- _Provided text_:
Start of Block

Some points to note in this plot:

• round(corr.coeff, 1) reduces the number of decimal places to 1.
• try the plot with only: geom_text(aes(label = corr.coeff))+ (eek!)
• element_text(angle = 90, vjust = 0.5, hjust=1) changes the direction of the x axis labels
• try omitting this line (again, eeek!)
• the geom_tile method can be used to plot any pairwise interaction data

3.3.4 PCA with manual tracking data

As with the Livecyte cell shape and cell movement data, we can also run a PCA analysis with the manual tracking data. This will show us how well the clones are separated by the PCA coordinates, and which metrics contribute to this separation.

This time, we can bundle all the code to one block, because it is not very long, and it is easier to understand if we see it all together. You can run this code block all at once, and then examine the PCA plot that it produces.

# prepare data for PCA
track.data.for.pca <- track |>
  #select the numeric columns
  select(cell.line, track.duration, track.length, euclidean.distance, meandering.index, mean.speed) |>
  # remove rows with NA values
  drop_na()


# calculate PCA coordinates
pca.result.track <- track.data.for.pca |>
  select(-cell.line) |>  # remove the group categories
  prcomp()               # performs the PCA

# extract PCA scores and combine with clone and replicate info
pca.scores.track <- as.data.frame(pca.result.track$x) |>
  bind_cols(track.data.for.pca |> select(cell.line))

End of Block

- _Record excerpts_:
Start of Block

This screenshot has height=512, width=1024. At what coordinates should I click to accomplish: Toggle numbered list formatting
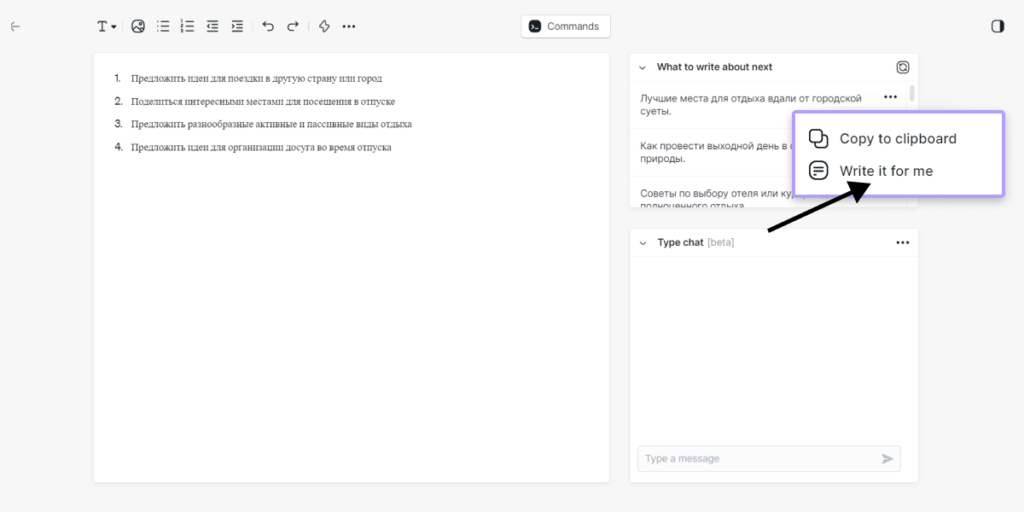click(187, 27)
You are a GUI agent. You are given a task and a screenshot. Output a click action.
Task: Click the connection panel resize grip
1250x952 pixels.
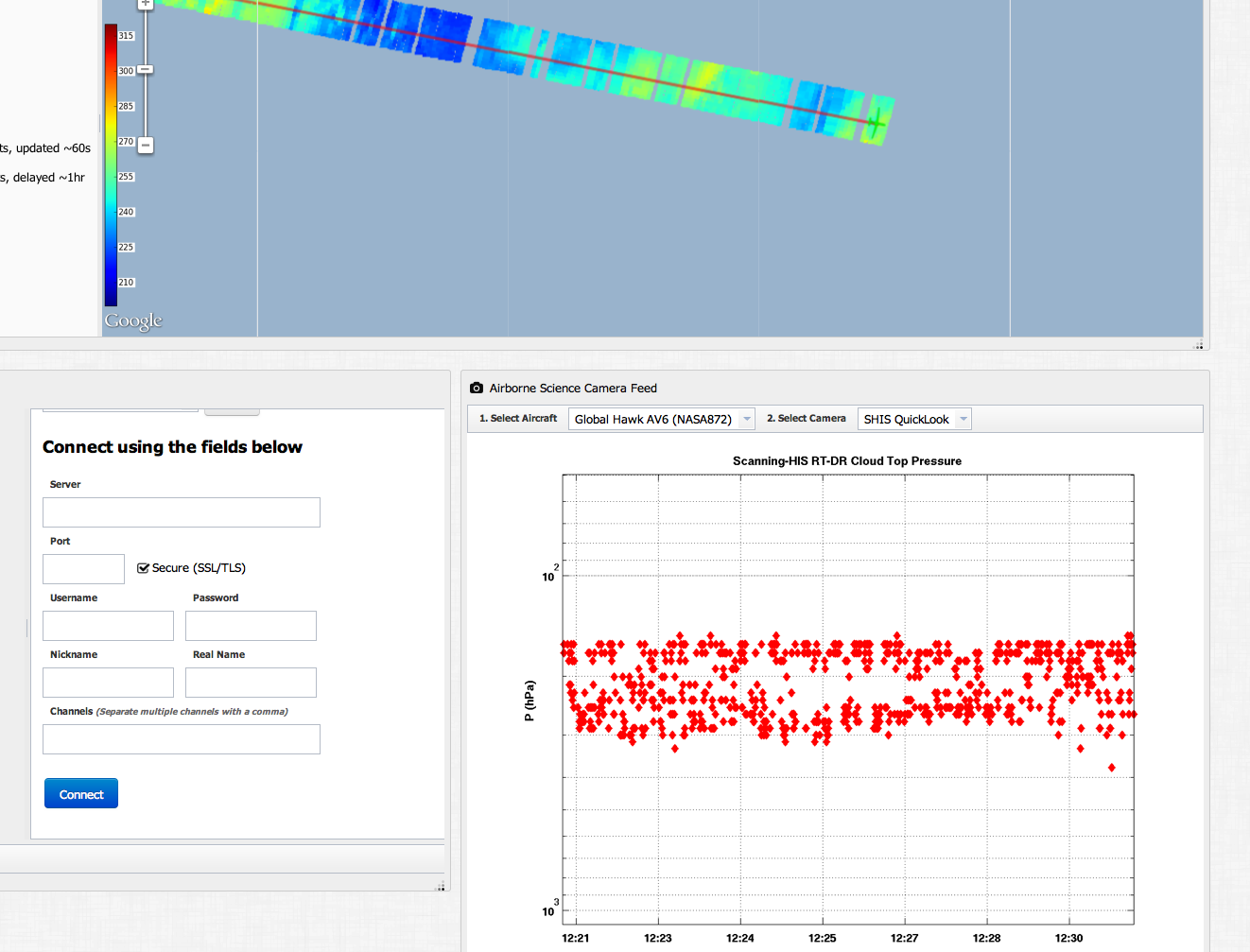pos(440,886)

End of Block

- _What you are asked to do_: According to the tutorial text, what does the element_text(angle = 90, vjust = 0.5, hjust=1) setting change? The records have no connection to the text.

- _Answer to this exercise_: It changes the direction of the x axis labels.